▶ **Your objective**: Search the data for the string "address" and copy each line in which it appears.

(Saved data entries)
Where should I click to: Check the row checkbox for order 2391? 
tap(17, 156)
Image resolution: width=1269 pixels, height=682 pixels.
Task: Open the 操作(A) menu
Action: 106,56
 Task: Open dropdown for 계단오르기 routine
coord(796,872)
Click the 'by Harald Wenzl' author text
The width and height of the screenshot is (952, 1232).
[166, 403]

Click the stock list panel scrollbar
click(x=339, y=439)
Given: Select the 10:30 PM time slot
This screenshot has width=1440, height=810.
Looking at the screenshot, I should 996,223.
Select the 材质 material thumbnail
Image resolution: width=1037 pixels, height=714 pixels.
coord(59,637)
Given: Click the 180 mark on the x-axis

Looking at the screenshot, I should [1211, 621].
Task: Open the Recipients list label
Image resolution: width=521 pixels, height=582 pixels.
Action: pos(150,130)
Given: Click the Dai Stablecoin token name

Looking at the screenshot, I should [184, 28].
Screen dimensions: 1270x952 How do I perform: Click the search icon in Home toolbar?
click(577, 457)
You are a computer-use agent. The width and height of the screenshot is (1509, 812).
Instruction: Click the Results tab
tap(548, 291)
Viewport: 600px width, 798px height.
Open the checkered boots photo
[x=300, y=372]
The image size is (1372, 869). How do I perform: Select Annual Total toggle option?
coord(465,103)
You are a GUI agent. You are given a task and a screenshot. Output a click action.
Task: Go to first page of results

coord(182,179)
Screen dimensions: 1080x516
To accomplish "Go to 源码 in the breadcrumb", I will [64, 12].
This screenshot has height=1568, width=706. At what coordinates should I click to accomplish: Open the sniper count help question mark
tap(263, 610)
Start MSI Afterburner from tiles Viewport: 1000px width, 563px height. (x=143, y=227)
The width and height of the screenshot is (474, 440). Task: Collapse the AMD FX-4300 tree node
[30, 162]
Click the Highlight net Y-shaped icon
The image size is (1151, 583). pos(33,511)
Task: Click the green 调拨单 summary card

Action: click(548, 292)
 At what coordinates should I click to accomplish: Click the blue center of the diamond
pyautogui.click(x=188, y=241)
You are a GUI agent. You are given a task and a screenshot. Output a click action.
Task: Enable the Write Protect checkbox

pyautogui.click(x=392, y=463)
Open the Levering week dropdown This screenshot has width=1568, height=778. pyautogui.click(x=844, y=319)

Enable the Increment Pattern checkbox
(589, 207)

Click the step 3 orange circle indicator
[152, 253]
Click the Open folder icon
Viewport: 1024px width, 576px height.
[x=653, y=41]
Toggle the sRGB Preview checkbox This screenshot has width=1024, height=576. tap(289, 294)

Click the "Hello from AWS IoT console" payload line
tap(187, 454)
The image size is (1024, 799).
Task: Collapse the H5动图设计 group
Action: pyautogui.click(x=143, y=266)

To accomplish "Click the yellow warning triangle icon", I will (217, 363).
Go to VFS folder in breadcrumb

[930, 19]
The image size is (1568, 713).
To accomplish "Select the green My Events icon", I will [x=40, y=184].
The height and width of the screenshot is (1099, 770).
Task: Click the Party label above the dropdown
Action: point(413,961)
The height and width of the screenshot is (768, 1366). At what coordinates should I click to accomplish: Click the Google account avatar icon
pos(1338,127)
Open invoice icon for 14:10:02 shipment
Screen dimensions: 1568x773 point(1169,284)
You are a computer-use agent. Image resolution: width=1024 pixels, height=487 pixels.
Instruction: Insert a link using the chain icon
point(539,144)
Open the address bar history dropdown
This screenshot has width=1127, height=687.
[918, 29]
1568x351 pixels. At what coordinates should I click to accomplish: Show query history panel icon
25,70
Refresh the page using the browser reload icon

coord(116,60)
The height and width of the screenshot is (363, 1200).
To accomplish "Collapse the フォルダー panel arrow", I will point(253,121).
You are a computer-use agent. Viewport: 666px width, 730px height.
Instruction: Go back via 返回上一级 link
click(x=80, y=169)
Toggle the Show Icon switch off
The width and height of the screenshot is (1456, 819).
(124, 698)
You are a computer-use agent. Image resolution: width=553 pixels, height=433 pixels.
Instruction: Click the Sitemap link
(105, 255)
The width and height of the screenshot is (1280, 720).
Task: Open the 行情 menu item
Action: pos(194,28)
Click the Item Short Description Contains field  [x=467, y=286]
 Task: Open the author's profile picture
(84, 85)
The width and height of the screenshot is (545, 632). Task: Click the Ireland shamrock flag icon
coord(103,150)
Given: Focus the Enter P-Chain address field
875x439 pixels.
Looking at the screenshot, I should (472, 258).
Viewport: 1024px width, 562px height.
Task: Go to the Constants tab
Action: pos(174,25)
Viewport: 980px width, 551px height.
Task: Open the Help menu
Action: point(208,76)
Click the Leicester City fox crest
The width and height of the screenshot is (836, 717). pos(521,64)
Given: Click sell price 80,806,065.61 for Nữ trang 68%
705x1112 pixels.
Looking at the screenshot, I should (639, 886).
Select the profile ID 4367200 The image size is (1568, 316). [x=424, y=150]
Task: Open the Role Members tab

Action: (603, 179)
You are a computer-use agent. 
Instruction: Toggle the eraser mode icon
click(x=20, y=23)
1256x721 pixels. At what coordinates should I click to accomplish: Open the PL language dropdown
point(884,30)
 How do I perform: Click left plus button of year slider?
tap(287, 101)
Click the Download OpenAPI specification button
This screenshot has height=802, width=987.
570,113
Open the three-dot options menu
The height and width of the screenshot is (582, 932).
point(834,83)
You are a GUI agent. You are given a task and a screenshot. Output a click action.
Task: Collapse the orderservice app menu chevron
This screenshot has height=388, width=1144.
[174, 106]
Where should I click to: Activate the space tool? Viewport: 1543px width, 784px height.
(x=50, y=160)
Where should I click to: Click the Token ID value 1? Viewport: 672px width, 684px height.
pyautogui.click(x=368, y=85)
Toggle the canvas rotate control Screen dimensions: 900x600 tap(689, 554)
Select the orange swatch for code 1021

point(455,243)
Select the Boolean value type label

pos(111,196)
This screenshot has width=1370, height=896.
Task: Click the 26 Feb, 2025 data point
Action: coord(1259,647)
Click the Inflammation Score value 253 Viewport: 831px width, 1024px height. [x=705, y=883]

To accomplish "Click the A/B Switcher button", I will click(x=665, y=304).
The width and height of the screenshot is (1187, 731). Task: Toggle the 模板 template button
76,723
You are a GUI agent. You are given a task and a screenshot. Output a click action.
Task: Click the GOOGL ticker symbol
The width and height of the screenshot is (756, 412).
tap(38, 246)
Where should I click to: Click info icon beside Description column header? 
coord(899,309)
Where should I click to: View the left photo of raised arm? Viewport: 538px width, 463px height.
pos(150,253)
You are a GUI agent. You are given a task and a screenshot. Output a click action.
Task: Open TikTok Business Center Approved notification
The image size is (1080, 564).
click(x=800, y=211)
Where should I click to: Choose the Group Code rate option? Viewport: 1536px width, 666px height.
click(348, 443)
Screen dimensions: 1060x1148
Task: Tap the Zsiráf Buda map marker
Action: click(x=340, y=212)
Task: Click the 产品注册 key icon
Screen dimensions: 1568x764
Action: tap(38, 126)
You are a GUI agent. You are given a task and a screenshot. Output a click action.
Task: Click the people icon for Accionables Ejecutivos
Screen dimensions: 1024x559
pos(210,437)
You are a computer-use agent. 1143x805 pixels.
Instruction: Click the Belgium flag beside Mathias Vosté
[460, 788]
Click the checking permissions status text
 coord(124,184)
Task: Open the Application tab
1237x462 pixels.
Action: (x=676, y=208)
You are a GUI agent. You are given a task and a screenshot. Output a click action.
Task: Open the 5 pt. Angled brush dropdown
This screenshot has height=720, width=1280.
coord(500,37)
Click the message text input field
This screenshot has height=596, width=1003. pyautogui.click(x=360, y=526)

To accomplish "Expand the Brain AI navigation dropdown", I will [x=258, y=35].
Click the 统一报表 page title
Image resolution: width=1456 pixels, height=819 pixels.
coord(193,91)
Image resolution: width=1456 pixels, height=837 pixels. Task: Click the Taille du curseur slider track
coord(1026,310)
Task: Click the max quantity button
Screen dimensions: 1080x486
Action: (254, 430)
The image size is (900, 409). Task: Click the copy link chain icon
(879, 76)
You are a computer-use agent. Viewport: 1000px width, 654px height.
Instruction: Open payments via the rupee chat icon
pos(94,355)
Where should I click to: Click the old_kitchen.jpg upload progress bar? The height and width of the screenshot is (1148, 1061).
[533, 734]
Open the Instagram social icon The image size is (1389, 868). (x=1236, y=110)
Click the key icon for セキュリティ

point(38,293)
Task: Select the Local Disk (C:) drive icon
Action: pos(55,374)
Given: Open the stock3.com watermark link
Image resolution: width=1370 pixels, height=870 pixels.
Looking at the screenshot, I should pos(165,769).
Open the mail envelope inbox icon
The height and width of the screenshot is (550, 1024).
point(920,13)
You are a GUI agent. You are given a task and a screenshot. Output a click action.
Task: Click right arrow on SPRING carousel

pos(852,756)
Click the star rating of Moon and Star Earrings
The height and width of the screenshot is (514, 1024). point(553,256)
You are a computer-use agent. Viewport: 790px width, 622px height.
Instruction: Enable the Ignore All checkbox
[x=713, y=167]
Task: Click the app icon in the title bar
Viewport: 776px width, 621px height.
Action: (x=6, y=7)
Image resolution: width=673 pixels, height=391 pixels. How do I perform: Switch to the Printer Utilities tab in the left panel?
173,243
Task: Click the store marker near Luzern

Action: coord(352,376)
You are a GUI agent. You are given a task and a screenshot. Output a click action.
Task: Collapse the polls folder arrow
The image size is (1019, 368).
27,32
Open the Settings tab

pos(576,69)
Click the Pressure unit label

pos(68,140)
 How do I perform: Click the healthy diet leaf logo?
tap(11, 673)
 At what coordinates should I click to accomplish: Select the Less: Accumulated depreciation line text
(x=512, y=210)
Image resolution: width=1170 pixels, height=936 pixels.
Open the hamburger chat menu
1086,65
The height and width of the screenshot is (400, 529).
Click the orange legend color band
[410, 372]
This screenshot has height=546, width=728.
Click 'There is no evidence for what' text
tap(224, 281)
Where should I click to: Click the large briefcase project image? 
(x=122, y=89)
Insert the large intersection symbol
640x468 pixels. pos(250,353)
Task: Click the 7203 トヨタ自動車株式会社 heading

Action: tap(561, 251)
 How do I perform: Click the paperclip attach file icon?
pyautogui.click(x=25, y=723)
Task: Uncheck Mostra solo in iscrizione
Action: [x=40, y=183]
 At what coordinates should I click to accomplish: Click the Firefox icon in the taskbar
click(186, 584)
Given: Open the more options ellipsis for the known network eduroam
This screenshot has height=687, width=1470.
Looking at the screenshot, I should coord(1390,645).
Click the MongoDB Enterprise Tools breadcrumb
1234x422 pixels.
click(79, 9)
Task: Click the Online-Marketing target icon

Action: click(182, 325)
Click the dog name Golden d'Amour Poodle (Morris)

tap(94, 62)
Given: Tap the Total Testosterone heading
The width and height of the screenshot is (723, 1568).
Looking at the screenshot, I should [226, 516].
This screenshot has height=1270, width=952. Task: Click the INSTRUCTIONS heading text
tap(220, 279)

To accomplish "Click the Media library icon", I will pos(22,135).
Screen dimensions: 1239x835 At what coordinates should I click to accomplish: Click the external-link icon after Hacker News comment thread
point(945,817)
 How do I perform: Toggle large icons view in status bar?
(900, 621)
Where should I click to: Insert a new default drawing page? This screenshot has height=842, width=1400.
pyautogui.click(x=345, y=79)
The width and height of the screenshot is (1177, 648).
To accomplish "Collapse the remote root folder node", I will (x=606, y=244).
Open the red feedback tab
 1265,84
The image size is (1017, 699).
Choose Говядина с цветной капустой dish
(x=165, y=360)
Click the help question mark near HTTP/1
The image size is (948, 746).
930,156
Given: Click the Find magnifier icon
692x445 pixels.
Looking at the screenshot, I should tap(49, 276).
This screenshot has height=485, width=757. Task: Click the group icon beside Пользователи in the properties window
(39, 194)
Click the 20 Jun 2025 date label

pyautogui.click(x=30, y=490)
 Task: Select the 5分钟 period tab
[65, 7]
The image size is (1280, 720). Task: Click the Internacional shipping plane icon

▶ **Output**:
Open the address bar history dropdown
Given: Focus the Enter P-Chain address field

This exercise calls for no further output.